Start of Block

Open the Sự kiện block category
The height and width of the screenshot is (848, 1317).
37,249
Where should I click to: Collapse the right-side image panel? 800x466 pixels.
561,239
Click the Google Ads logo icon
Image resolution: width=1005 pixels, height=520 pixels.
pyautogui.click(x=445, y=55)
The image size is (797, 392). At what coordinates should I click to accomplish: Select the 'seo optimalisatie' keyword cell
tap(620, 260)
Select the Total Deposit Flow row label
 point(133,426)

End of Block
Start of Block

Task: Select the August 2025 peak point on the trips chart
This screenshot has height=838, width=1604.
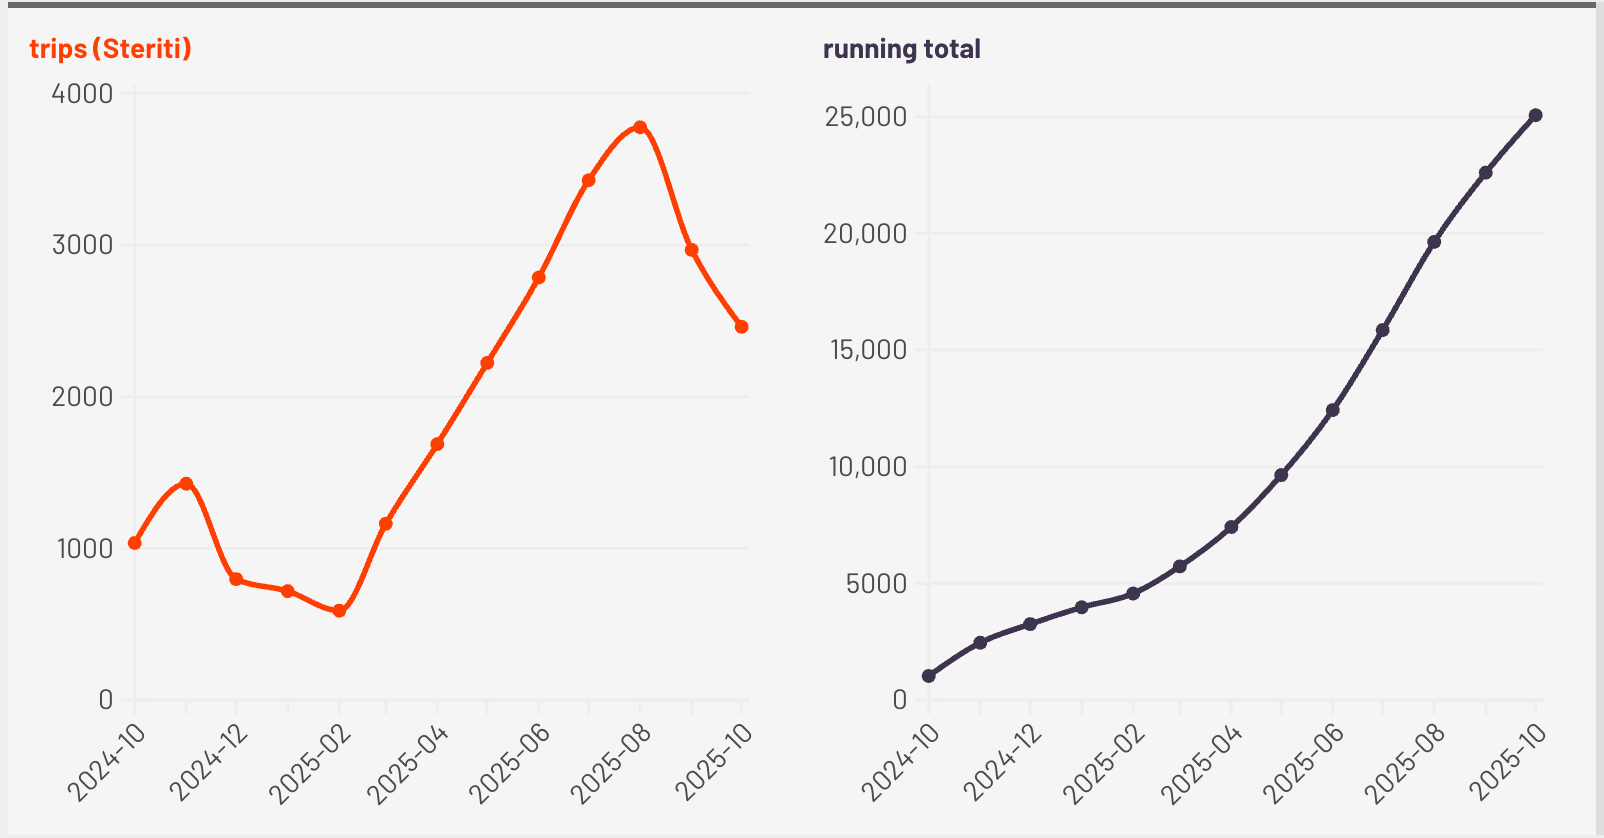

End of Block

The response should be the listing above, limited to the lines between the one holding "Task: Select the" and the one holding "This screenshot has height=838, width=1604.", inclusive, reproduced exactly.

Task: Select the August 2025 peak point on the trips chart
This screenshot has height=838, width=1604.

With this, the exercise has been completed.